Le università del nostro Paese stanno cambiando a causa di interventi legislativi e di innovazioni istituzionali. Allo stato attuale, l’impatto maggiore sulla vita quotidiana di docenti e ricercatori l’ha avuto la creazione di un’agenzia nazionale per la valutazione della ricerca (Anvur), cui la legislazione introdotta negli ultimi anni attribuisce competenze molteplici, che riguardano la valutazione della ricerca in senso stretto, ma si estendono anche al reclutamento e alla didattica. Chiunque frequenti l’ambiente accademico è al corrente delle vivaci polemiche che l’operato dell’Anvur ha scatenato. Un passaggio cruciale come dovrebbe essere quello di introdurre forme di accountability in un settore tradizionalmente geloso della propria autonomia è diventato purtroppo il fattore scatenante di una battaglia ideologica in cui non pochi hanno impiegato toni degni di miglior causa.

Alcuni aspetti discutibili nel disegno istituzionale dell’agenzia (che in molti casi opera di fatto come un organismo di policy, oltre che come un controllore), e non pochi errori che probabilmente si potevano evitare, hanno offerto il destro a chi voleva negare del tutto la legittimità della valutazione per mettere in discussione il principio stesso su cui essa si fonda. Al contrario, altri hanno fatto, non della valutazione, ma dell’operato dell’agenzia, un dogma che non è possibile mettere in discussione, pena la scomunica in quanto nemici del progresso. A poco più di tre anni dall’insediamento del Consiglio direttivo dell’Anvur sarebbe opportuno tirare le somme (in tutti i sensi, anche quelli più prosaici) e valutare ciò che si è fatto. Difficile, tuttavia, che ciò avvenga se non si esce dall’atmosfera di lotta tra il bene e il male che ha caratterizzato questi mesi.

Una pausa di riflessione, e un ripensamento complessivo del lavoro fatto fino ad ora, non solo nel campo della valutazione della ricerca, sarebbe particolarmente opportuno alla luce di cambiamenti di lungo periodo che stanno investendo tutte le università del mondo, di cui chi lavora in quelle italiane sembra far fatica a rendersi conto, probabilmente perché distratto dal clamore delle polemiche cui abbiamo accennato. Proprio in questi giorni, il settimanale "The Economist" (nel numero del 28 giugno) ha sintetizzato queste trasformazioni individuando tre fattori di mutamento principali che stanno investendo tutte le istituzioni di Higher Education del mondo, in misura diversa a seconda del livello di internazionalizzazione delle loro attività. Al primo posto c’è la crisi nel finanziamento, che ha visto molte delle università scaricare i costi sempre maggiori delle proprie attività sugli studenti. Lo strumento dei prestiti, che anche nel nostro Paese ha alcuni difensori molto attivi nel promuoverne la causa attraverso i mezzi d’informazione, comincia a mostrare i propri limiti, in una situazione in cui i guadagni dei futuri diplomati potrebbero essere insufficienti per onorare il debito contratto per pagarsi gli studi. Se si aggiunge a questo fatto la tendenza di buona parte dei governi dei Paesi sviluppati – sia di destra sia di sinistra – a ridurre le risorse destinate al finanziamento delle università, non è difficile rendersi conto che le prospettive per il futuro non sono confortanti.

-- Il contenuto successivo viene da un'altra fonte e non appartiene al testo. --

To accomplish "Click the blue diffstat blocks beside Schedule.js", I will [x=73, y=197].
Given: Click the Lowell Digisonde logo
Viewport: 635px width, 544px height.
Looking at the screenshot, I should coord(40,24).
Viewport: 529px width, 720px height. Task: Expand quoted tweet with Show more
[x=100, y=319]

Nel lungo articolo pubblicato dall'"Economist" si riporta il parere di un’analista di Moody’s che si spinge fino al punto da paventare una “spirale della morte” di fallimenti, almeno per quelle università che non saranno in grado di reggere la pressione finanziaria. Infine, c’è la rivoluzione tecnologica legata agli sviluppi della rete, che sta cambiando a fondo i modi di trasmissione della conoscenza e le modalità dell’insegnamento. Non c’è bisogno di essere un fanatico dell’e-learning (io non lo sono affatto) per rendersi conto che oggi abbiamo accesso a una quantità di materiali (lezioni, conferenze, corsi interi, strumenti per la didattica) che un tempo erano fuori dalla portata di chiunque non fosse nelle immediate vicinanze, o non fosse comunque in grado di procurarsi (con dispiego di tempo e risorse) riproduzioni artigianali di tali contenuti.

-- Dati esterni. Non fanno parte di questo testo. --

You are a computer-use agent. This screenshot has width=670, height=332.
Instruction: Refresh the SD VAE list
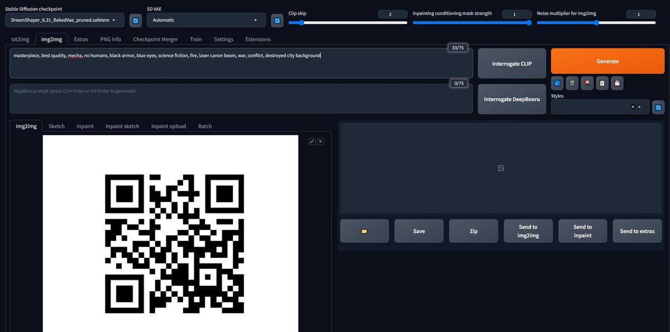coord(277,20)
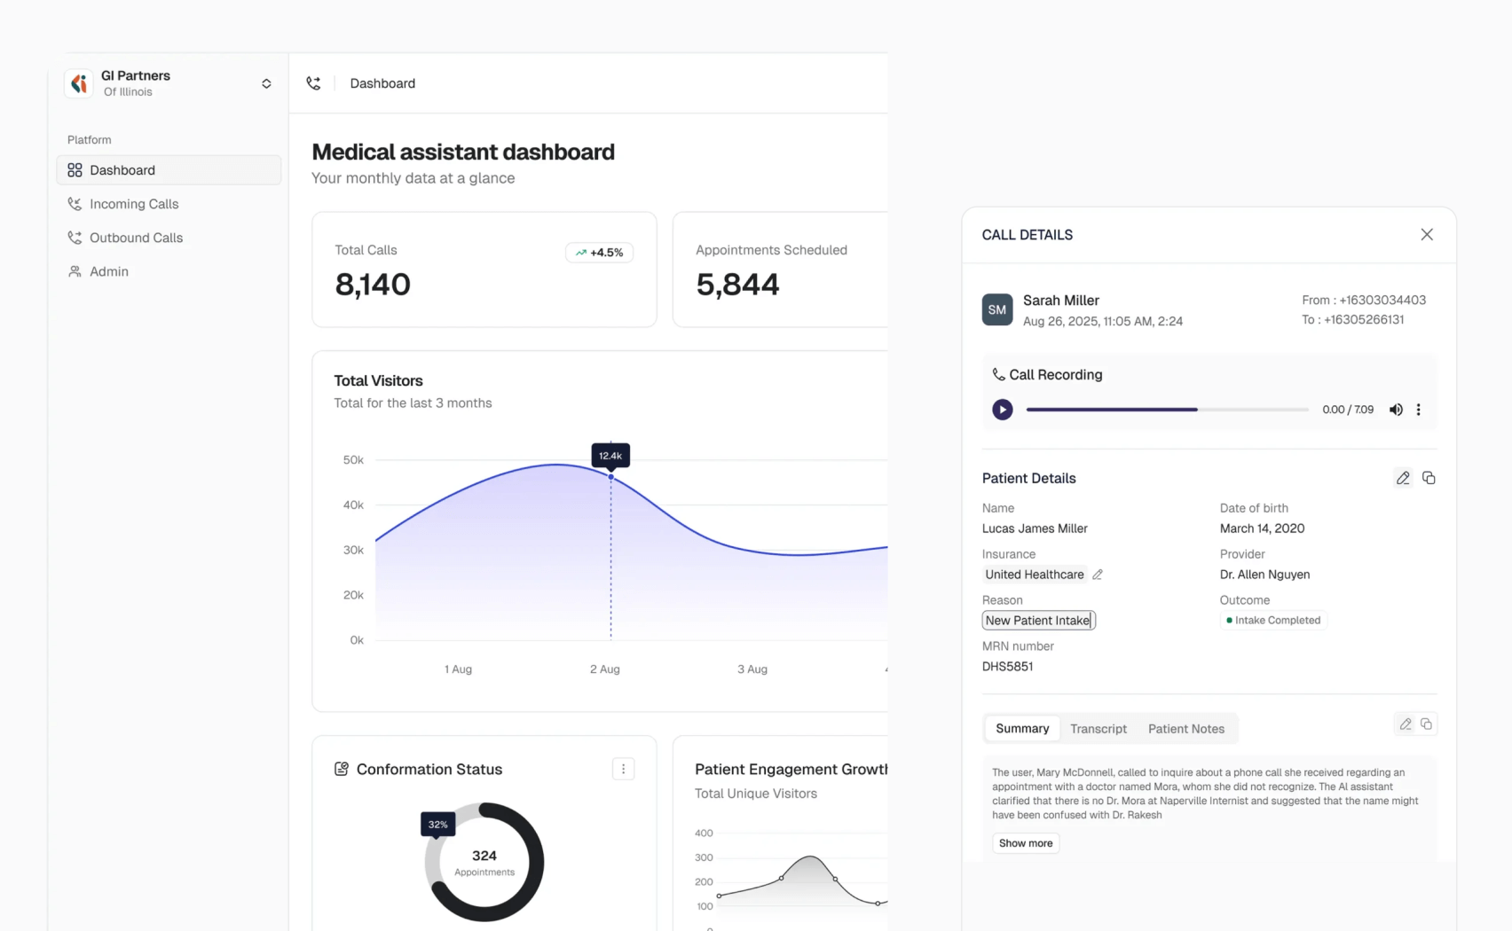
Task: Close the Call Details panel
Action: tap(1426, 235)
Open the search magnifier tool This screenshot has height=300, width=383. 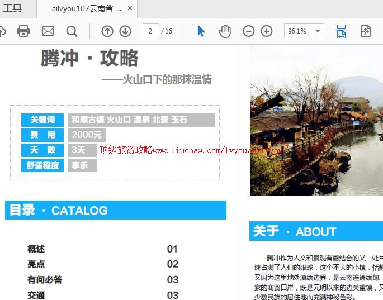72,31
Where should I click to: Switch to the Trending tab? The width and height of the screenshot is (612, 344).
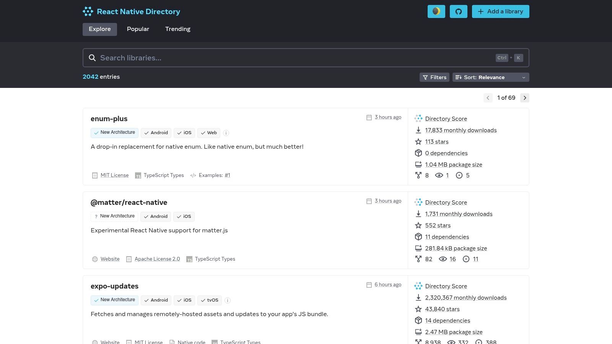(x=177, y=29)
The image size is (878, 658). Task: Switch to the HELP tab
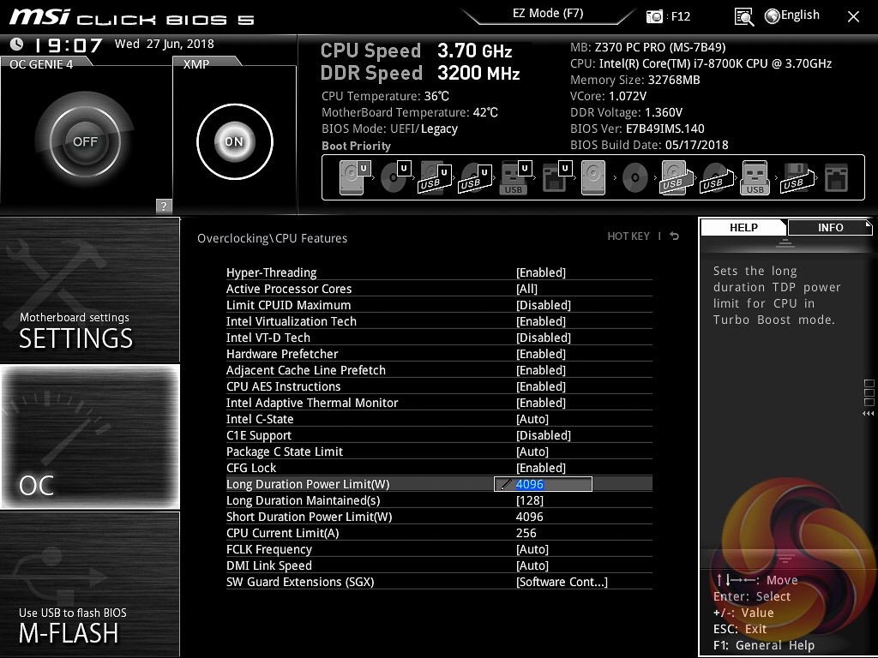[743, 227]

Non per la prima volta, in questo Paese, corriamo il rischio di continuare a combattere una guerra finita e di farci cogliere impreparati da un nuovo conflitto che si profila all’orizzonte. Difensori dell’università dei bei tempi andati e cantori del modello corporate che si è imposto a partire dagli anni Ottanta del secolo scorso si stanno accapigliando sulle spoglie di qualcosa che potrebbe ben presto sparire del tutto. Accecati dalle rispettive intolleranze non si rendono conto che, ancora una volta, il futuro è già qui, e noi non siamo pronti.